Why hospice objects to proposed end of life law

By September 8, 2020 Recent News

Stuff co.nz 5 September 2020
Family First Comment: Great decision, and a ‘clear conscience’:
“As experts in providing palliative care, with a long-established philosophy of neither delaying nor hastening death, Nelson Tasman Hospice conscientiously objects to assisted death.”
Protect.org.nz

New Zealand will soon vote on whether terminally-ill people should be able to ask for help to end their life. Nelson Tasman Hospice chief executive Frans Dellebeke explains why the Nelson Tasman Hospice conscientiously objects to the End of Life Choice Act 2019.

This October, New Zealand will go to the polls to choose our next Government. At the same time, two referendums will be held: A non-binding referendum on cannabis legalisation and control, and a binding referendum on whether to allow someone who is terminally ill to legally request assisted dying to end their life.

This Act is called the End of Life Choice Act 2019. The process is also known as voluntary euthanasia and assisted dying.

The Nelson Tasman Hospice accepts that all people have freedom of choice and should they wish to choose assisted dying, we will continue to provide support and palliative care to the patient and their family/whānau, which includes bereavement support and counselling.

This is what Hospice has always done.
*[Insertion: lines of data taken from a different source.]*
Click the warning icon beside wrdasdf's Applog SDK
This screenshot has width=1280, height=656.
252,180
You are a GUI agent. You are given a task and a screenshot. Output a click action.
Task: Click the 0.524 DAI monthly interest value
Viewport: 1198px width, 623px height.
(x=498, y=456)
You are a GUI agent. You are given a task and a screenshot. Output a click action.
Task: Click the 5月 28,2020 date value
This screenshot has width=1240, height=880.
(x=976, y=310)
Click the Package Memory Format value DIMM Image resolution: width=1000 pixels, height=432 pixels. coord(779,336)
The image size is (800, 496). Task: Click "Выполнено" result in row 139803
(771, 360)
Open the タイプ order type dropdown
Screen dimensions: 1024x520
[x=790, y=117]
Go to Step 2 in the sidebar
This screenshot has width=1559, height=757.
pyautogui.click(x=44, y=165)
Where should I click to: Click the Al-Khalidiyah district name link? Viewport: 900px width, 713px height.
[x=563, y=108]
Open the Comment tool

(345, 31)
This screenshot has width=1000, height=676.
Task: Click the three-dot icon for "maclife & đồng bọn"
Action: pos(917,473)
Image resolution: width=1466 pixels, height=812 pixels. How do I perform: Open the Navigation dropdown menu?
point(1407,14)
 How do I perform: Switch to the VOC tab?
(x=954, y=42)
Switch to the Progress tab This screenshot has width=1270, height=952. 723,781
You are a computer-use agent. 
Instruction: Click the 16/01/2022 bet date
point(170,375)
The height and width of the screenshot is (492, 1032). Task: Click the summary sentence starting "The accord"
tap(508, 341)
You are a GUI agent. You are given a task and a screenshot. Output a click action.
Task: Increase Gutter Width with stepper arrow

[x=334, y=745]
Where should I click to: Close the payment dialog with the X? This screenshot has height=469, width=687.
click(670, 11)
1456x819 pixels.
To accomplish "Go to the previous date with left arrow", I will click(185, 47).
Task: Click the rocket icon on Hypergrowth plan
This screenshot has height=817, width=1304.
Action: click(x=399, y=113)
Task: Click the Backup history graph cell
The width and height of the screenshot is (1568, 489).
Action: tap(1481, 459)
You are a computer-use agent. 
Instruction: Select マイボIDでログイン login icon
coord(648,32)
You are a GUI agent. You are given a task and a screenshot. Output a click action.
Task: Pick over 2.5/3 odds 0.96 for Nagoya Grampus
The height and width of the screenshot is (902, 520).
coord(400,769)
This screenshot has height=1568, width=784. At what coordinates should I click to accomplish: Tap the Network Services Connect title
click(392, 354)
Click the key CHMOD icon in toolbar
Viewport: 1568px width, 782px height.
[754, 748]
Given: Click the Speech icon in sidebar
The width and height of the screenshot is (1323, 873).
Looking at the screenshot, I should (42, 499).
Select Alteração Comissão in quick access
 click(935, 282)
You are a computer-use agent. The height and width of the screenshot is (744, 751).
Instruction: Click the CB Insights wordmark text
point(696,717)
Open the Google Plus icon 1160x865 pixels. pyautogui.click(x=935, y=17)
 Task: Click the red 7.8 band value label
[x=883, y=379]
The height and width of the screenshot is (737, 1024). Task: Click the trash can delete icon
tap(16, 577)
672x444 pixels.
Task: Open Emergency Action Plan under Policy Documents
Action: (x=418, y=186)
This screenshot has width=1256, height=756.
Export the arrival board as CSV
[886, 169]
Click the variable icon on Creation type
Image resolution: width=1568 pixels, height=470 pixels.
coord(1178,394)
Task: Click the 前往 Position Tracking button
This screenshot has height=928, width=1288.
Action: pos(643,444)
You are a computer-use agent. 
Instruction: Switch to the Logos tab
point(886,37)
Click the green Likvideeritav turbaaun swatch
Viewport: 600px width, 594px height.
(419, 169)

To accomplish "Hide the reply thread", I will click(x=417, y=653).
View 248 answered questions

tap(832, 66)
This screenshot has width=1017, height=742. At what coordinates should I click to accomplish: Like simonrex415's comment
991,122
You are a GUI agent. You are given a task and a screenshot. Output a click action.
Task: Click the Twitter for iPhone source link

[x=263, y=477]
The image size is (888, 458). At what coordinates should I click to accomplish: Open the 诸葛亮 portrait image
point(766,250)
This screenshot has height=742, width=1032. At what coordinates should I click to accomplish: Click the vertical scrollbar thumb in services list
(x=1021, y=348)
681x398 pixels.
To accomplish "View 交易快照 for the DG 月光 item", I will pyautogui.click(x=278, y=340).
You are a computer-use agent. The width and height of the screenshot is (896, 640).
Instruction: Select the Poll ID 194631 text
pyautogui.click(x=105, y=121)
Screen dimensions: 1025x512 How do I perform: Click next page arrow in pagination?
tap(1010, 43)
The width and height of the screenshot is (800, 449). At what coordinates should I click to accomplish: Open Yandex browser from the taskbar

We will continue our commitment to providing excellent palliative care to everyone, regardless of the outcome of the referendum this October.

The referendum is a big decision for every voter, and we each have a responsibility to fully understand what we are voting on. More information on these choices is available at www.nelsonhospice.org.nz and www.hospice.org.nz.

Hospice care is about managing/easing pain and allowing a person to live the last weeks, months, or years of their life with dignity and respect.